INFORMATION:
Content starts

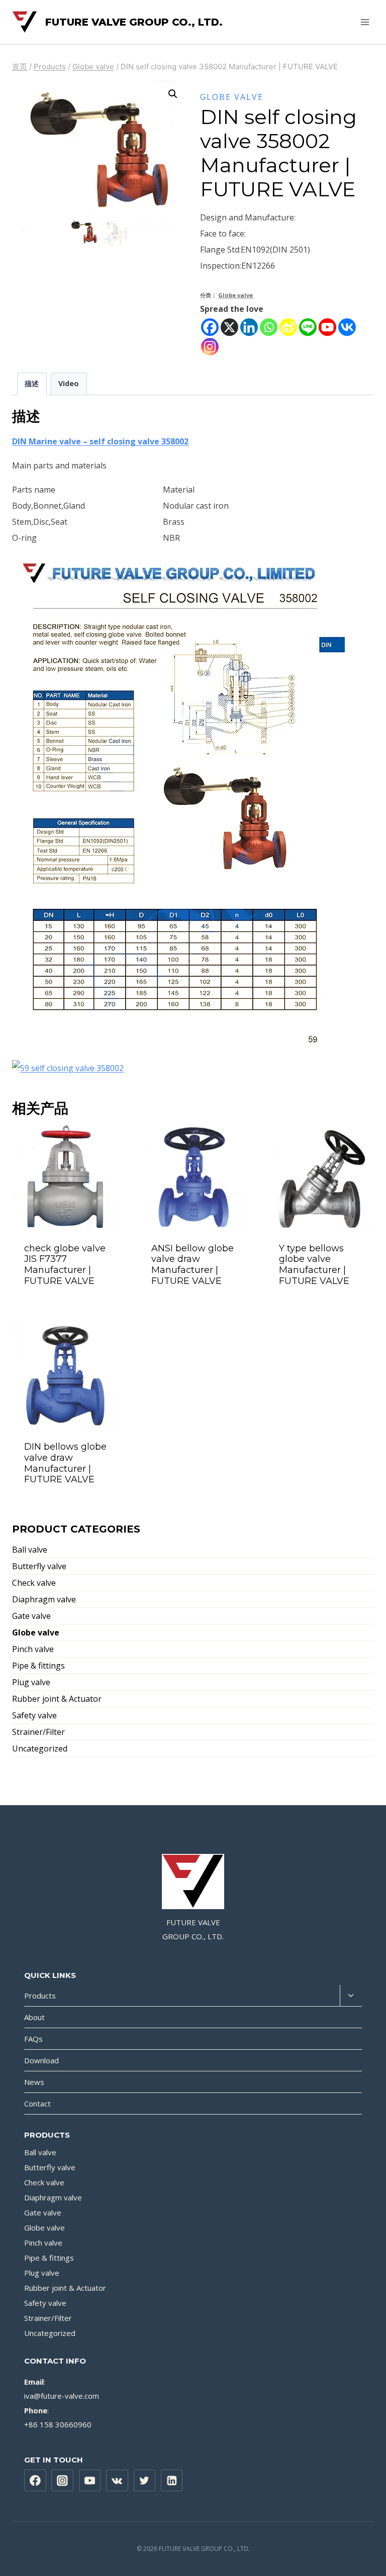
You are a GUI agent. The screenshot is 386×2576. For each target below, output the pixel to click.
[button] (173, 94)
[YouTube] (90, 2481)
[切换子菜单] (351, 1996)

Content ends
Content starts

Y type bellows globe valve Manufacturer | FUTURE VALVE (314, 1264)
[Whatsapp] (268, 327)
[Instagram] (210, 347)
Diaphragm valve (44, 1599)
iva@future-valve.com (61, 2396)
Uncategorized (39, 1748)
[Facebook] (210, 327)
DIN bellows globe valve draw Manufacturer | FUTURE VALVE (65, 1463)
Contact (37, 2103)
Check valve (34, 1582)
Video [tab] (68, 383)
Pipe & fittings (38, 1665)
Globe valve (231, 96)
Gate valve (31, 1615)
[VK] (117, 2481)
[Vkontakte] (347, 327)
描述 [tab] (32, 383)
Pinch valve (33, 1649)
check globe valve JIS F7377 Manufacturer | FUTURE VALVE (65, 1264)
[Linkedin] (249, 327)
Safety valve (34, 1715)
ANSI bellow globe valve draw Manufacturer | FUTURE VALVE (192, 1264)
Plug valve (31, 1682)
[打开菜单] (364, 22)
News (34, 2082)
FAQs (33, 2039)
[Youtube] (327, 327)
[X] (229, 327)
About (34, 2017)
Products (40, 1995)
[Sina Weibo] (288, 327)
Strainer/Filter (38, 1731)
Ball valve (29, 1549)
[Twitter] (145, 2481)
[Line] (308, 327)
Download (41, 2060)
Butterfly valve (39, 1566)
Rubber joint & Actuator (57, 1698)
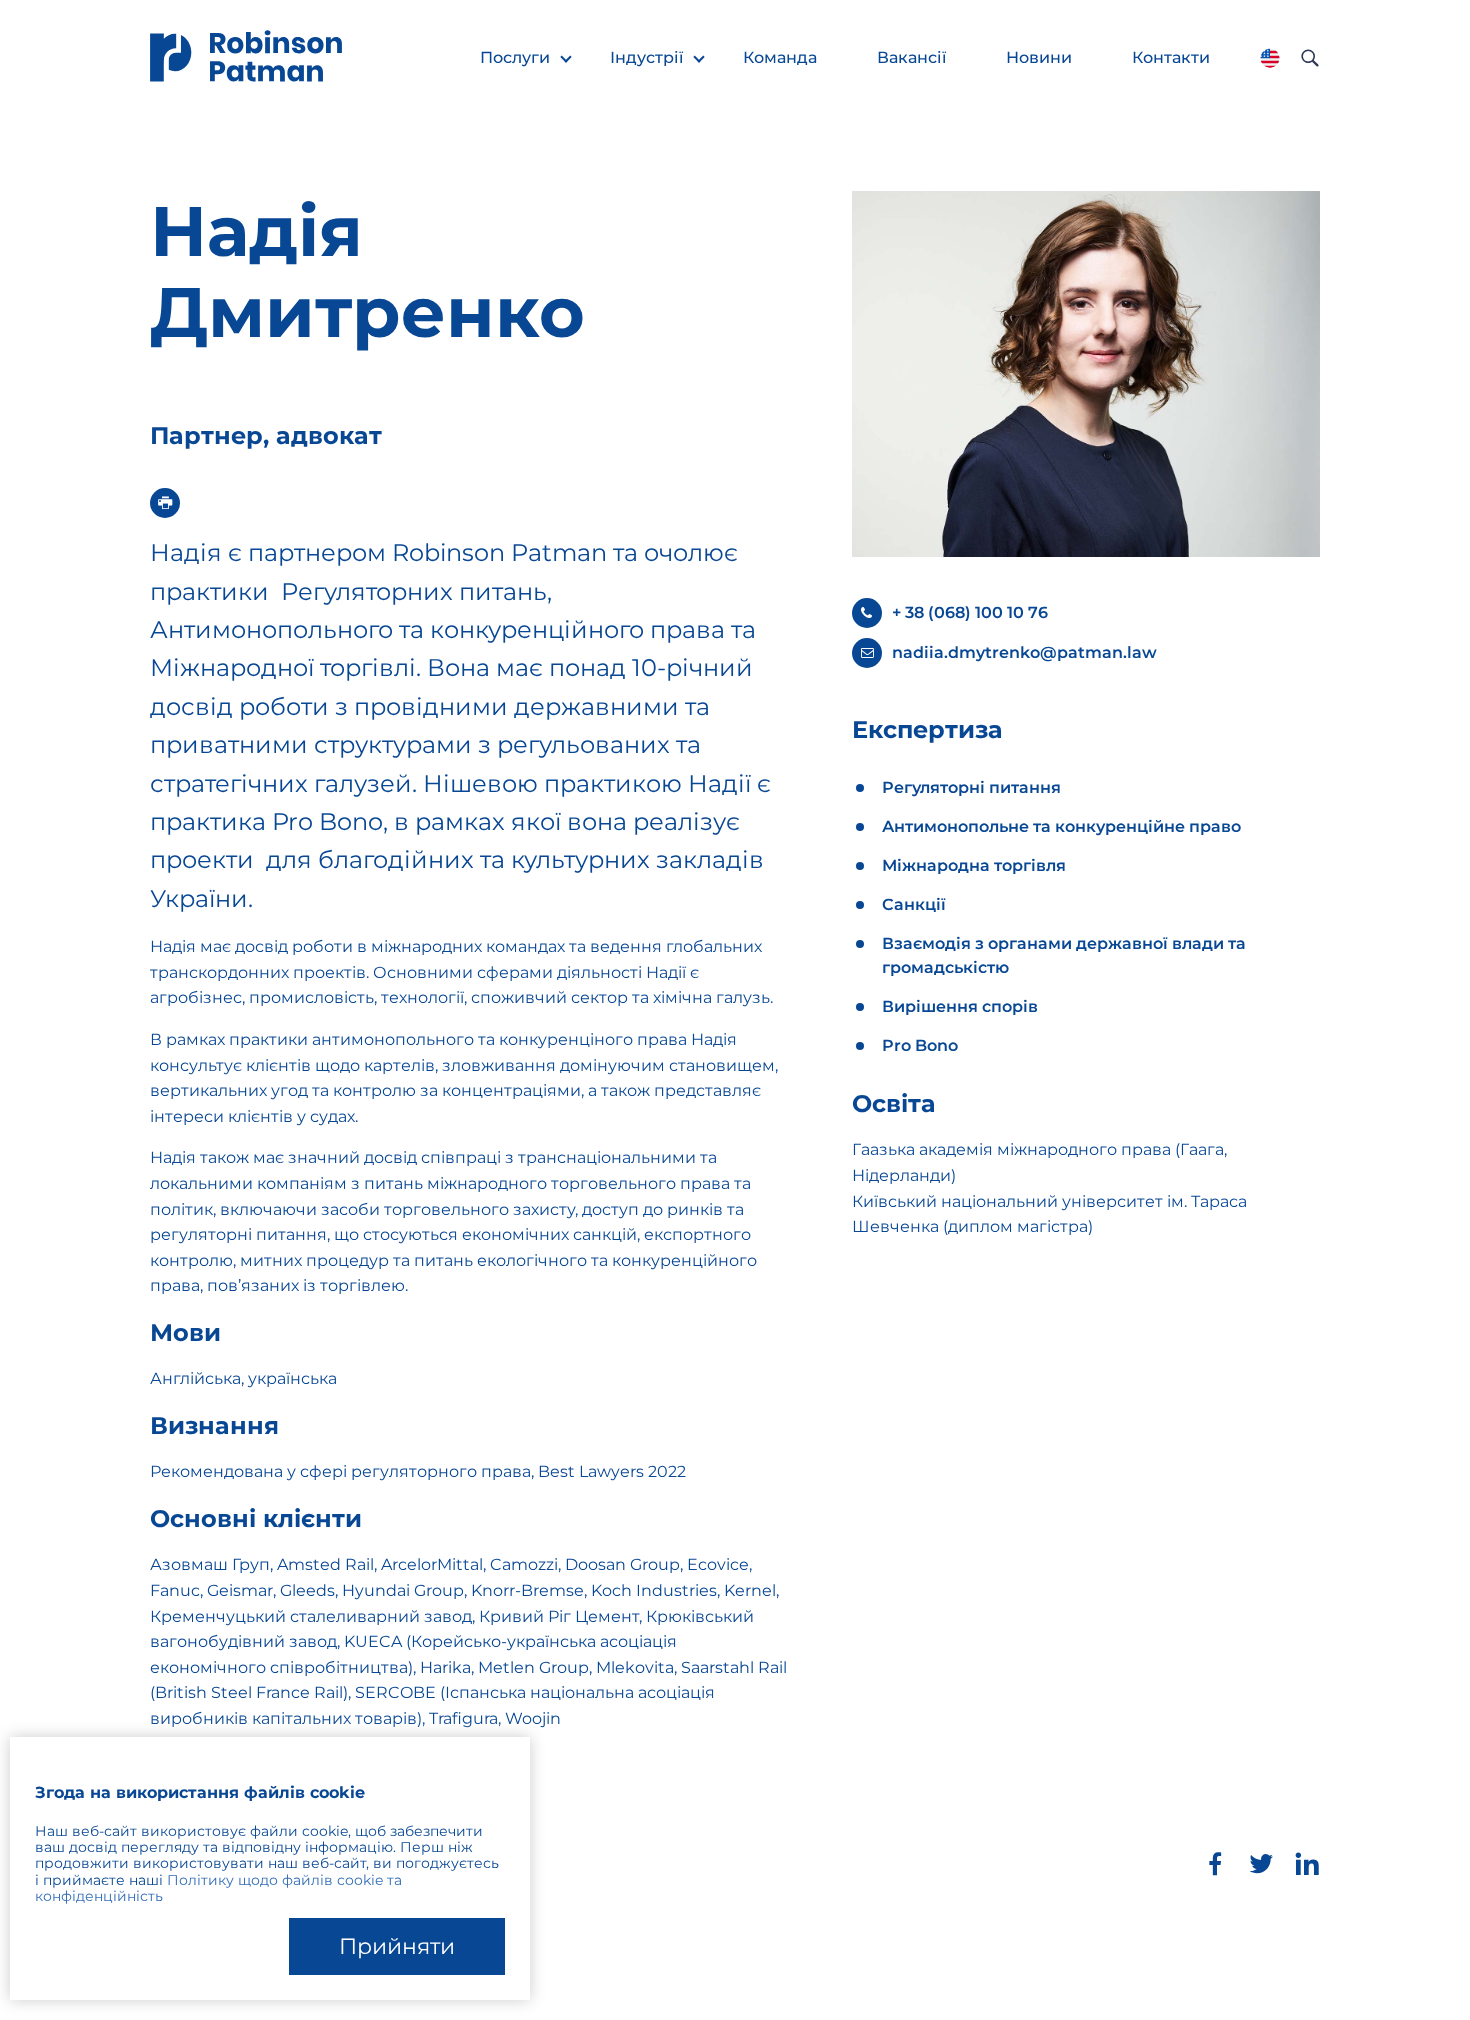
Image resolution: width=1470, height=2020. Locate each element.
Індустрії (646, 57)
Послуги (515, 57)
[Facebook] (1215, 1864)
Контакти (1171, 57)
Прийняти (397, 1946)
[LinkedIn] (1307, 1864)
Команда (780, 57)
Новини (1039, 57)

Content ends
Content starts

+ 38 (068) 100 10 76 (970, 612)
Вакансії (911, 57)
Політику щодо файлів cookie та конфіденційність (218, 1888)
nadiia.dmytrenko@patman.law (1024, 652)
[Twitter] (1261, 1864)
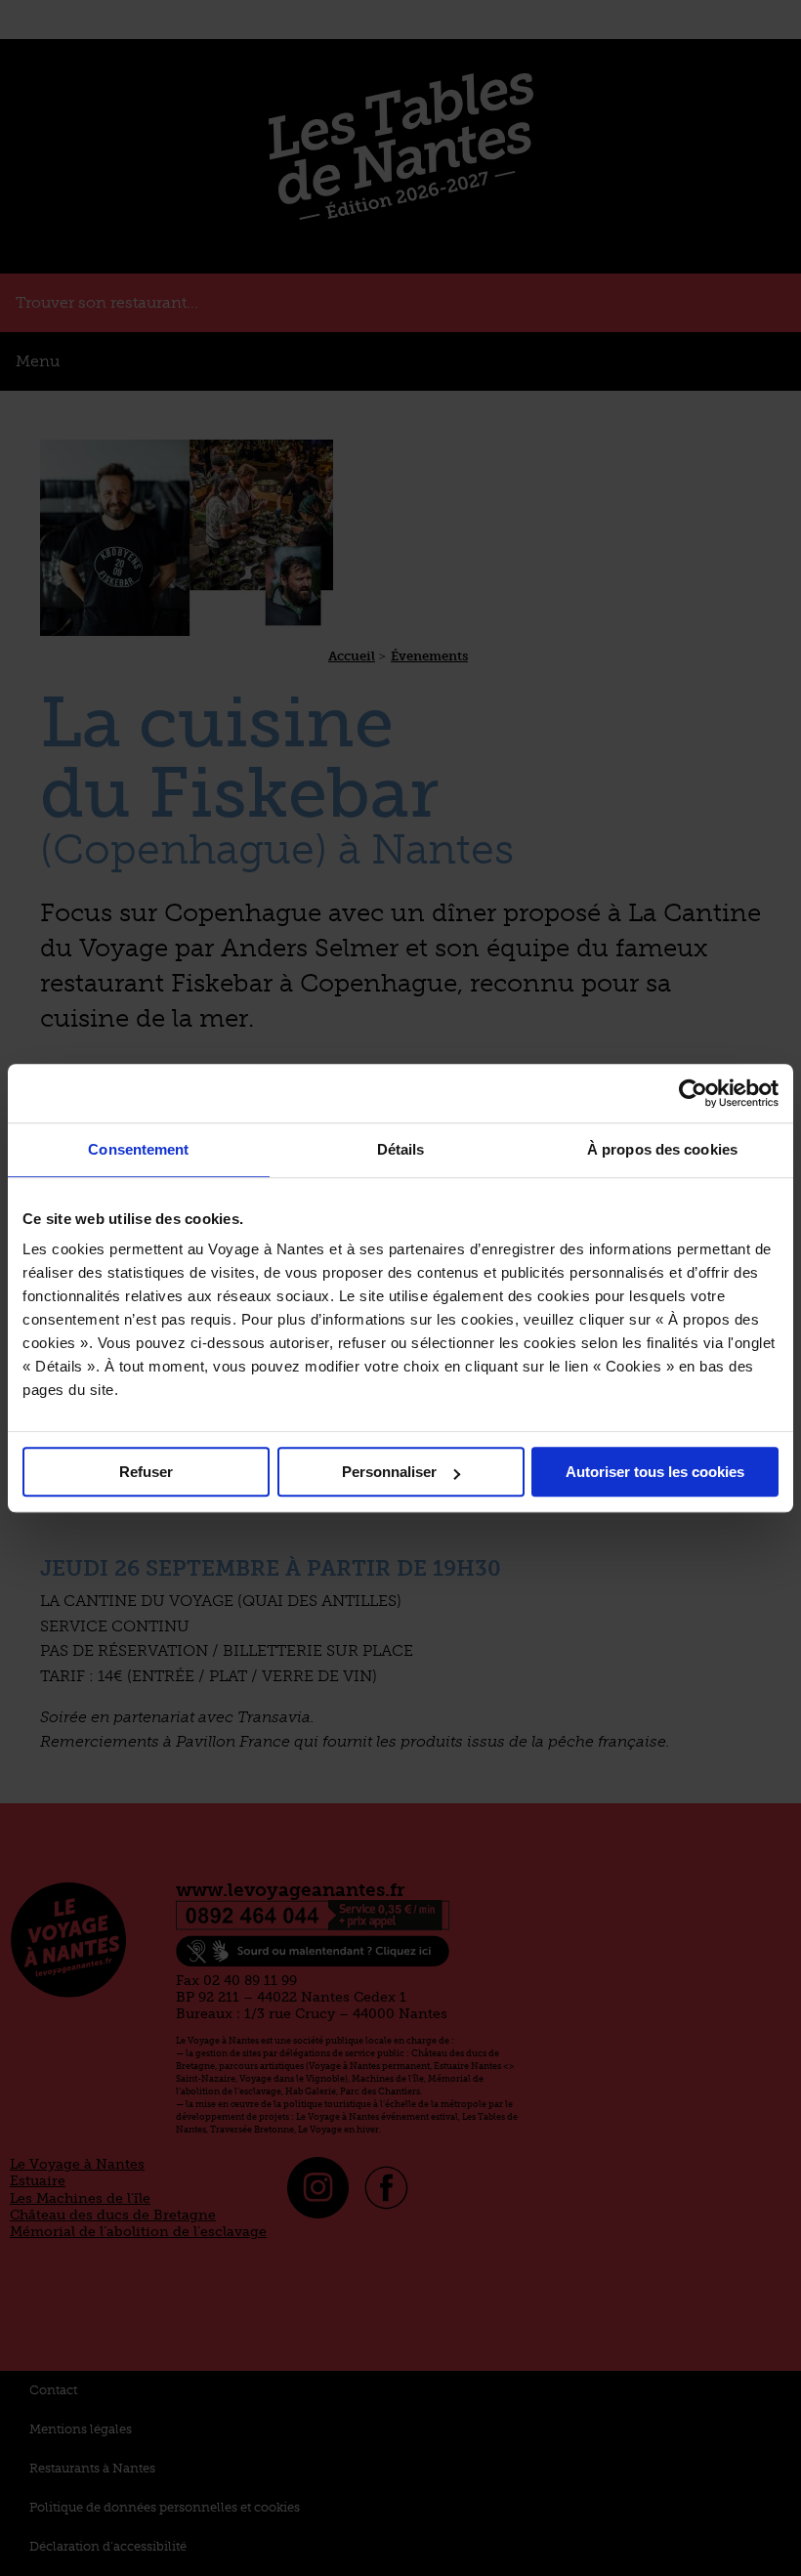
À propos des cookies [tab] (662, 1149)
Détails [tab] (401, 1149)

Content ends

TASK INSTRUCTIONS:
Your task for the entries above: copy exactly the span starting with the line with "You are a GUI" and going on through the line with "[切换子菜单] (351, 1996)", both lines included, and nothing else.

SOLUTION TO THE PROBLEM:
You are a GUI agent. The screenshot is 386×2576. For each target below, output the pixel to click.
[button] (173, 94)
[YouTube] (90, 2481)
[切换子菜单] (351, 1996)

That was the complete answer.